Arguably there are already sufficiently many articles on the Kelly criterion. Here are a few that I liked:

  • Edward Thorp provides a great review of the Kelly criterion (with theorems, possible objections and many applications),
  • This paper proves that a market with Kelly bettors
    • has prices that are a wealth-weighted average of traders’ beliefs (no surprise so far),
    • learns at the optimal rate and the market price reacts exactly as if updating according to Bayes’ Law (a bit of a surprise?),
    • and the market prediction has low worst-case log regret to the best individual participant (quite a surprise, although potentially an artifact of the unrealistic(?) assumption of overly aggressive Kelly traders).
  • Proebsting’s “paradox”; not really a paradox, but raises questions about applying it in practice,
  • Buck Shlegeris conjectures that any market should eventually be dominated by Kelly bettors,
  • A seasoned PredictIt trader presents some arguments why Kelly is actually not so great in practice,
  • SimonM on Twitter shows that fractional Kelly is really just (partially) deferring to the market (and then going full-Kelly with the updated probabilities) and more reasons to never go full-Kelly from the same author on LessWrong.
  • An unfortunately rather spread-out discussion on LessWrong (see Kelly isn’t (just) about logarithmic utility, Kelly is just about logarithmic utility, and various replies in the comments/other threads); while “X is (just/not) about Y” hardly seems objectively resolvable, the arguments for and against are interesting:
    • Kelly optimises not only log-wealth, but also any fixed quantile (as the number of bets goes to infinity, by the CLT); it immediately follows that any other strategy can only beat Kelly at most 1/2 the time. (1/2 is optimal since the other strategy could be Kelly)
      • Note that, in general, for finitely many bets Kelly only minimises the median. This is because betting more than Kelly increases the variance of the logarithm of our wealth, while decreasing its mean.
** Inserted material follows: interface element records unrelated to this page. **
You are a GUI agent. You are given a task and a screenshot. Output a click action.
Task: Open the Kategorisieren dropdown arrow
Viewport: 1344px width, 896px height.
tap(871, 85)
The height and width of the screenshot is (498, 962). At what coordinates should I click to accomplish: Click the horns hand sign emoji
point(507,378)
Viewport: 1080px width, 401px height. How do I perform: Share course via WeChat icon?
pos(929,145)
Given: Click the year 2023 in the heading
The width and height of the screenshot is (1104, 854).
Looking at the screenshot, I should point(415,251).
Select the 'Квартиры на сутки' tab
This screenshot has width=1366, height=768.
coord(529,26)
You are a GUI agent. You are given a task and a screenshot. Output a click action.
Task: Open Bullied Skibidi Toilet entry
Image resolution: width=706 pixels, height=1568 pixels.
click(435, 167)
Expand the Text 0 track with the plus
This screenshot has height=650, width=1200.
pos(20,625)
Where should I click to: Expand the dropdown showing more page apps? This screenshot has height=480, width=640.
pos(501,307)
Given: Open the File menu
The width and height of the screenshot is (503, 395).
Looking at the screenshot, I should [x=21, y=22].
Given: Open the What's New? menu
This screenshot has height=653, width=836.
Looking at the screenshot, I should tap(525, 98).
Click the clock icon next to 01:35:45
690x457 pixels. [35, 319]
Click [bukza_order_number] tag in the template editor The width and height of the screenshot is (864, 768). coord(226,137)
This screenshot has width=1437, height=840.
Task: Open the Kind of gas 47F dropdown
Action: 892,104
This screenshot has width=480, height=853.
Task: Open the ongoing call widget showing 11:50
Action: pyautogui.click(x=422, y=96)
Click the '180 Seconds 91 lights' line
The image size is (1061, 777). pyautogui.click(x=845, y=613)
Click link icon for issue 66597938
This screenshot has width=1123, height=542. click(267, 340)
In some cases betting a bit more than Kelly thus increases >50 quantiles (e.g. what you get in the luckiest 10% of all outcomes).
      • Maximises asymptotic long run growth
      • Given a target wealth, is the strategy which achieves that wealth fastest
      • Asymptotically outperforms any other strategy (ie \(\mathbb E[X/X_\text{Kelly}] \leq 1\))
    • A (sub-)logarithmic utility function can be justified with concerns about ergodicity for repeated bets. (In plain terms: Linear utility functions (e.g. maximising expected wealth) leaves us with having to bet everything on a bet where you double your money with 51% and lose everything with 49%. Doing this many times results in tremendous expected wealth, despite the fact that you go bankrupt almost surely. (Sub-)logarithmic utility functions, however, take care of this problem.)
  • In finance, Kelly is essentially the same as optimising the Sharpe ratio.